3.1 Basics

R treats text as a string or character vector, making it one of R’s basic data structures, the others being logical, integer, real (numeric), complex, and raw. A character vector can contain a single string (such as a single word or phrase), while more complex character vectors can contain multiple strings, which could represent a collection of sentences, paragraphs, or even entire documents. Because character vectors are vectors, we can perform many of the same operations on them as we can on other vector types, such as calculations or checking their properties. For example, the nchar() function returns the number of characters within each string element, while length() returns the number of elements (or individual strings) contained in the vector.

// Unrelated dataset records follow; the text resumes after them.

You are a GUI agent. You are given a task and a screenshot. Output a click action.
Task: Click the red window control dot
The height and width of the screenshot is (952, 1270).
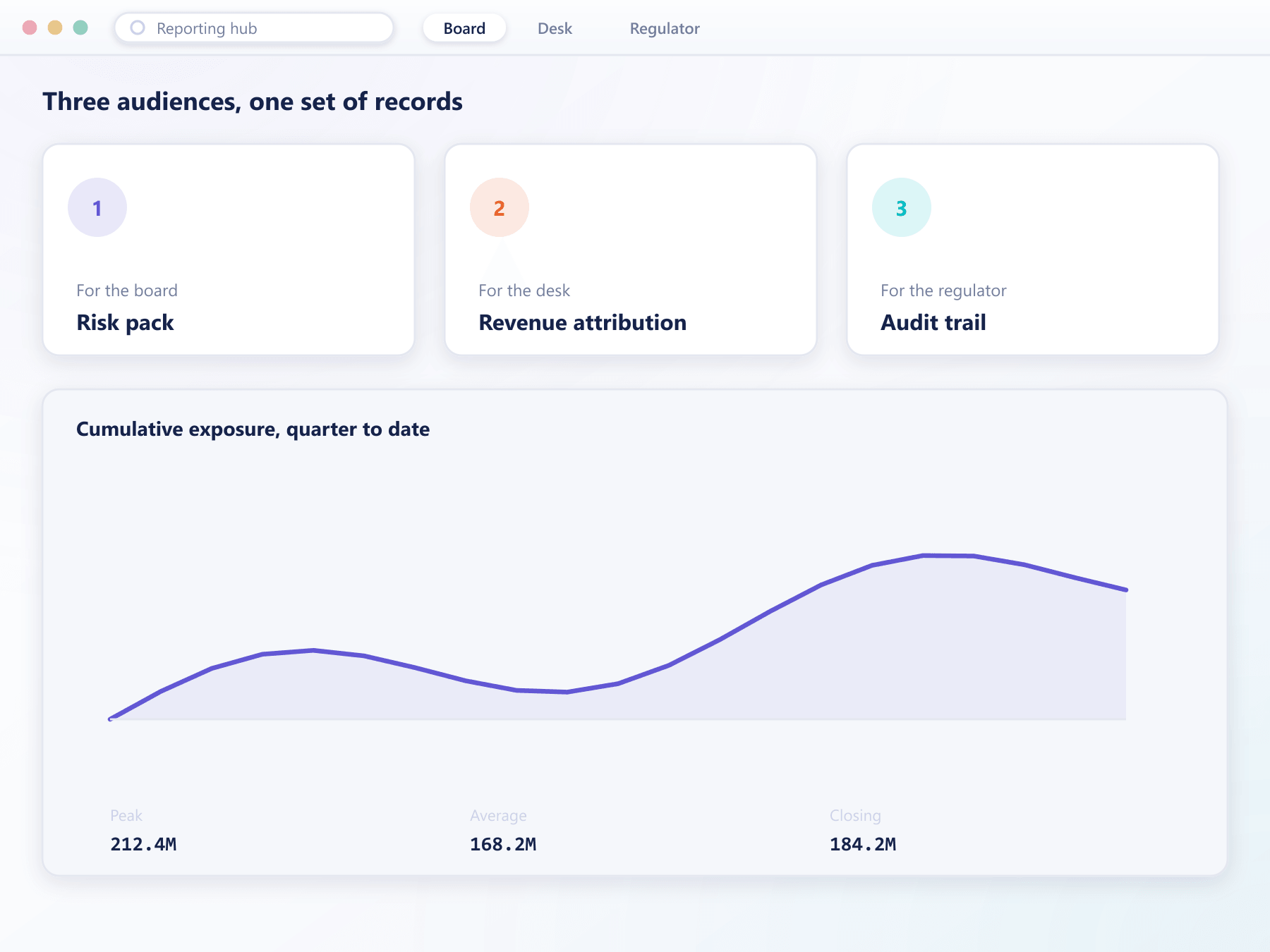[x=30, y=28]
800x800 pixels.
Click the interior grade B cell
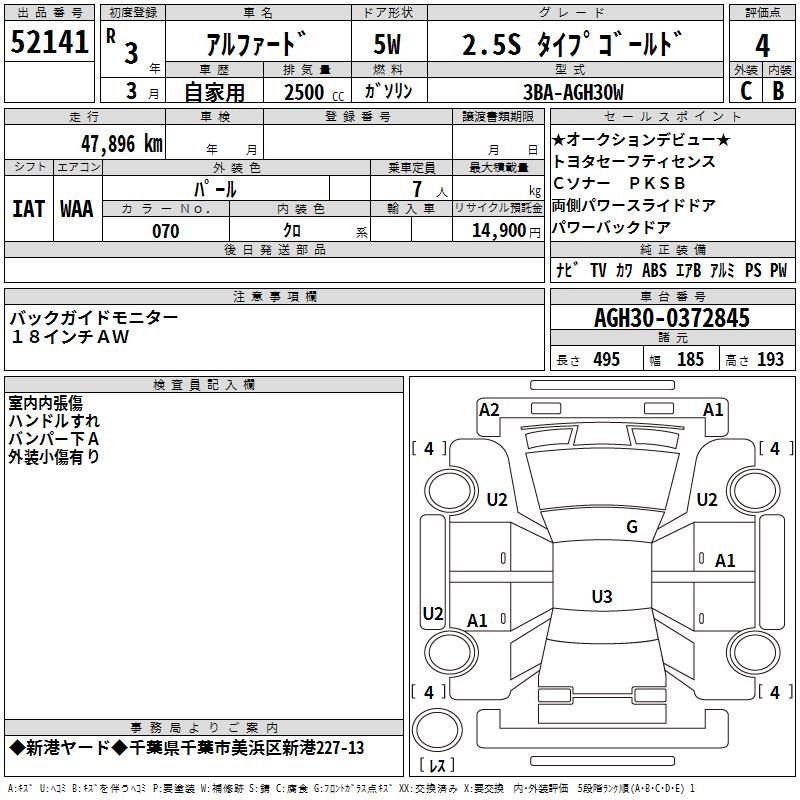[779, 90]
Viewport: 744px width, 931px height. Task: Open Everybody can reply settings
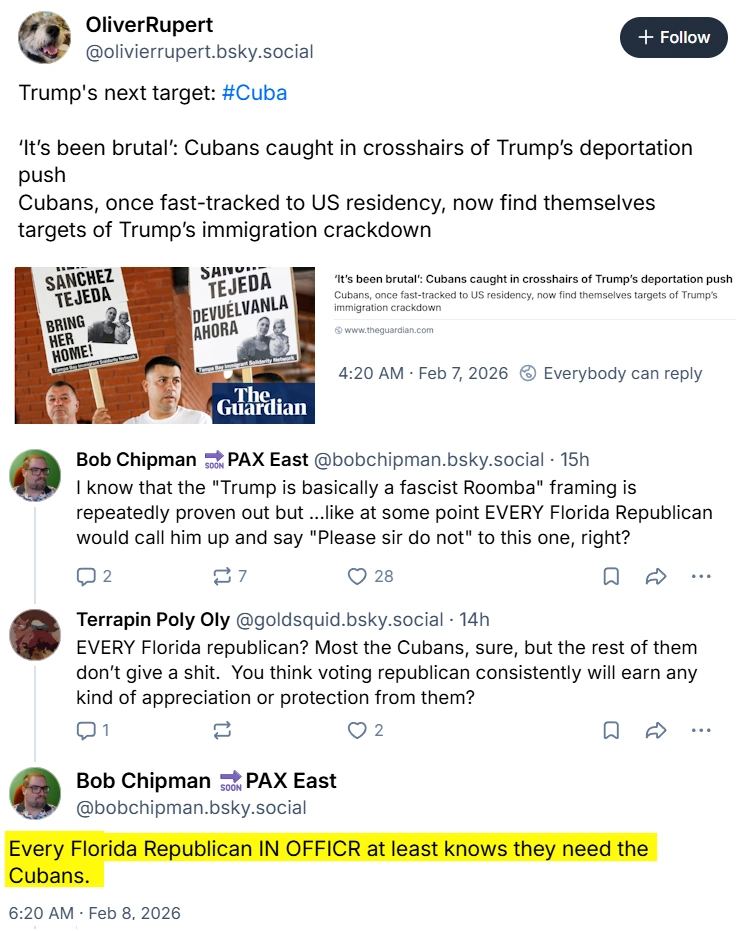(x=611, y=373)
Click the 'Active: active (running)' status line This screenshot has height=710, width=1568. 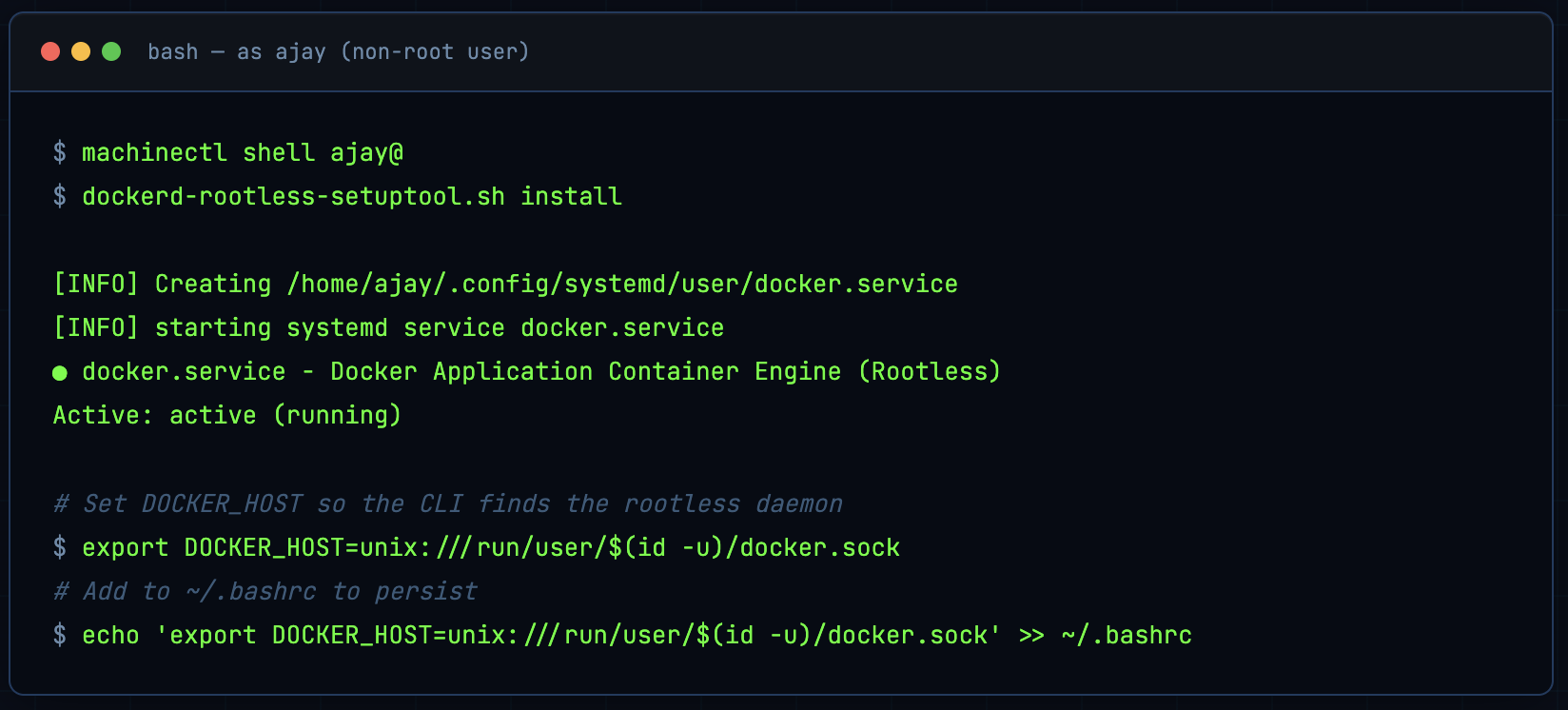[x=227, y=415]
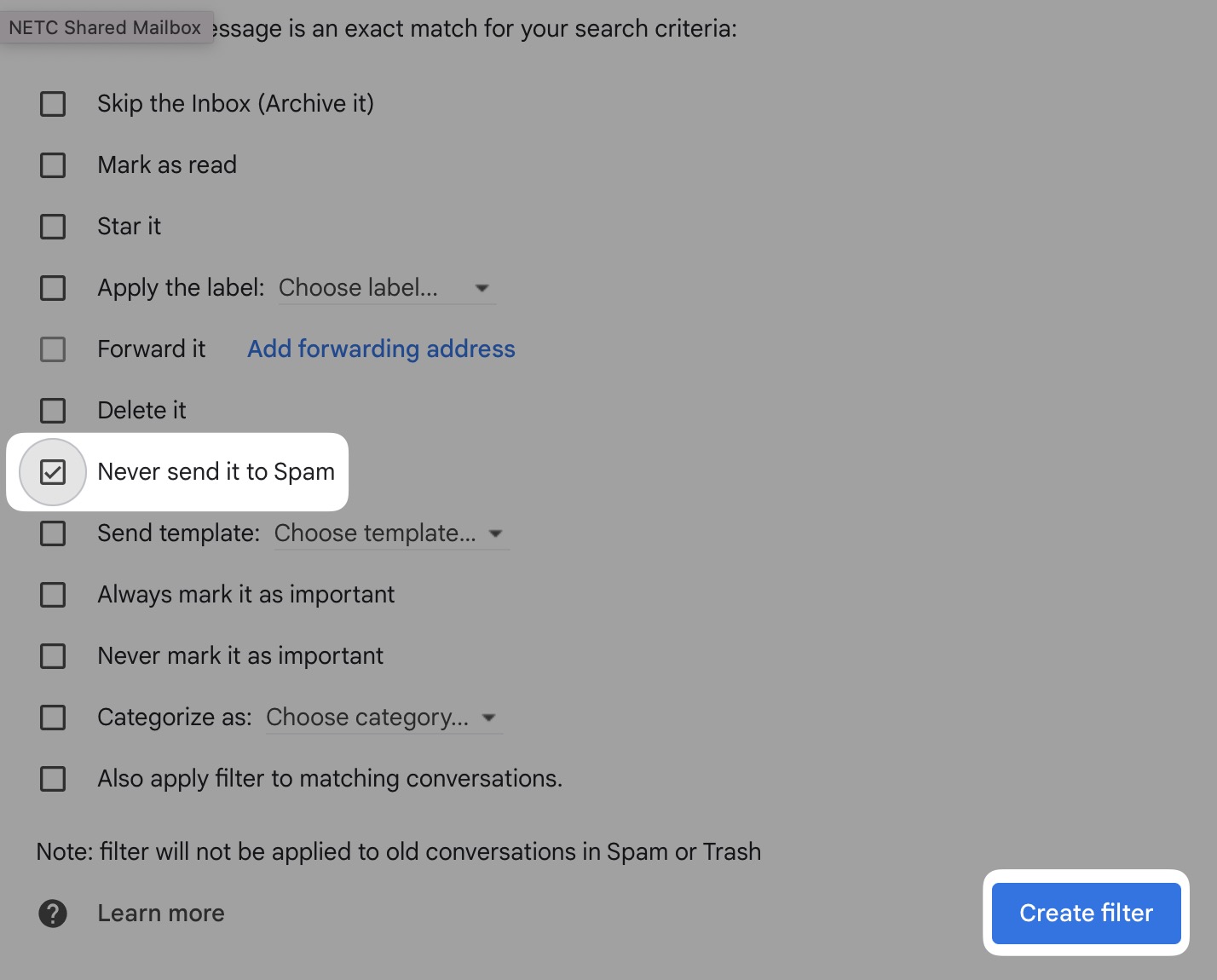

Let’s start by defining a character vector containing a single string and examining its properties using these two functions. Note that in R, we must enclose our strings in either double quotes (") or single quotes (“`):

vector1 <- "This is the first of our character vectors"
nchar(vector1)  # Number of characters in the string
length(vector1)  # Number of elements (strings) in the vector

As you can see from the output of the above code, the nchar() function tells us that the string has \(42\) characters. However, length() tells us the vector contains only \(1\) element. This is because vector1 contains only a single string, even though that string is quite long. To illustrate a vector with multiple strings, we use the c() function (short for “combine”). When used with strings, c() combines multiple individual strings into a single character vector. Let’s create a vector with three different strings and see how length() and nchar() behave:

vector2 <- c("This is one example", "This is another", "And so we can continue.")
length(vector2)  # Number of elements in vector
nchar(vector2)  # Returns characters for each element
sum(nchar(vector2))  # Total number of characters in all elements

When we run this code, length(vector2) will return \(3\) because the vector contains three separate strings. As a result, nchar(vector2) now has multiple elements (3), and nchar() returns a vector of results, one for each string. To get the total number of characters in all three strings, we can wrap (or nest) nchar(vector2) inside the sum() function. Note that R typically evaluates commands from the inside out. So, it will first calculate the number of characters for each string in vector2 (producing an intermediate numeric vector), after which the sum() function will calculate the sum of this intermediate vector.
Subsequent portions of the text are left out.